Откуда у нас с Лаем должен был взяться ум, я не знал. Но понимал, что без него нам не справиться. Поскольку своего ума у меня пока еще не было, я решил обратиться к интеллектуальному багажу мудрого, как мне казалось, тренера Валерия Петровича. Однажды, видя мое вялое отношение к верховой езде, он вспылил:
– Пойми, невнятный Алексей, что конь и человек – это одно целое! При опыте и таланте они вместе могут совершать чудеса. Хочешь, я сейчас на твоих глазах с помощью вот этого коня, – он похлопал по крупу бесноватого Пижона, – пробегу стометровку с новым мировым рекордом?
– Шутите? – ухмыльнулся я.
– Ничуть! – уверенно сказал тренер и хлестнул коня плетью. Пижон рванул с места по кругу, а Валерий Петрович, ловко ухватив его за хвост сначала одной, а потом и второй рукой, понесся вслед за ним, совершая огромные прыжки. Со стороны это казалось веселым аттракционом, но мне было ясно, что такие выкрутасы требуют сноровки и великолепной физической подготовки. Проскакав таким макаром круг, тренер отпустил хвост коня, пробежал по инерции еще несколько метров и, слегка запыхавшись, подошел ко мне.
– Как впечатление?
– Офигеть! – искренне выдохнул я.
– Старый казачий прием. Меня ему еще в твои годы дед научил – участник Гражданской войны. И за белых повоевал, и за красных. У казаков тогда все непросто было.

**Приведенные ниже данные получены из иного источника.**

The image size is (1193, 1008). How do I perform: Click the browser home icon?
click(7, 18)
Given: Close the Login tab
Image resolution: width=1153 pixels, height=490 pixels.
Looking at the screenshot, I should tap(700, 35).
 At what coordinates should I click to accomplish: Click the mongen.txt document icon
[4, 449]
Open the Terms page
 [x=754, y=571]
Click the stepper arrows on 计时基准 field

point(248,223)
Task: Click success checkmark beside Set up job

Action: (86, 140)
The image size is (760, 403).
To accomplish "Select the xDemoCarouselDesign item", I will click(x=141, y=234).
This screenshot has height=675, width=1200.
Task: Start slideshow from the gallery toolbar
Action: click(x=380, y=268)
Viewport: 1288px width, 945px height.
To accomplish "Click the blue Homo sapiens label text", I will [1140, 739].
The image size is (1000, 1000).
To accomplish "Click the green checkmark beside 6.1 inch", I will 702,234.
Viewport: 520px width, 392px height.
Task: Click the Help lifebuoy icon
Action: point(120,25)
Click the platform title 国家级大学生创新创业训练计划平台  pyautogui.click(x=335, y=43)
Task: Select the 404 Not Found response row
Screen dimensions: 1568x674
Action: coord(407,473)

Тренер смахнул со лба невесть откуда взявшегося комара и хитро подмигнул мне:
– Какой главный вывод можно из этого сделать?
– Хвост – надежнее веревки! – брякнул я.
– Сам ты хвост, – вздохнул тренер. – Главное в другом: если нет своих сил, используй другие силы. По обстоятельствам.
Эта мысль завалилась куда-то в подсознание, но в момент моих размышлений о судьбе Рыбкина она вдруг вынырнула из небытия. «А что если использовать скорость движения какой-нибудь взрослой женщины, прицепив ее „хвост“ к нерешительному Рыбкину?» – подумал я.
Из всех взрослых незамужних женщин я знал только одну. Это была моя классная руководительница и учительница математики Клавдия Сергеевна. Человеком она была неплохим, совестливым. Внешне она была похожа на некрасивую куклу, сделанную мастерами, не заинтересованными в коммерческом успехе. Как и большинство одиноких женщин, Клавдию Сергеевну отличали подчеркнутая аккуратность и опрятность. Возможно, выработанная с годами этика одиночества и учительская профессия повлияли на формирование ее внешнего облика: она всегда была одета в один и тот же серый костюм. Из-под пиджачка выглядывала светлая, обычно белая, кофточка. Простенькие, без архитектурных излишеств, черные туфли и светло-коричневые капроновые чулки. Из украшений – огромные роговые очки. В общем, обычная школьная мымра.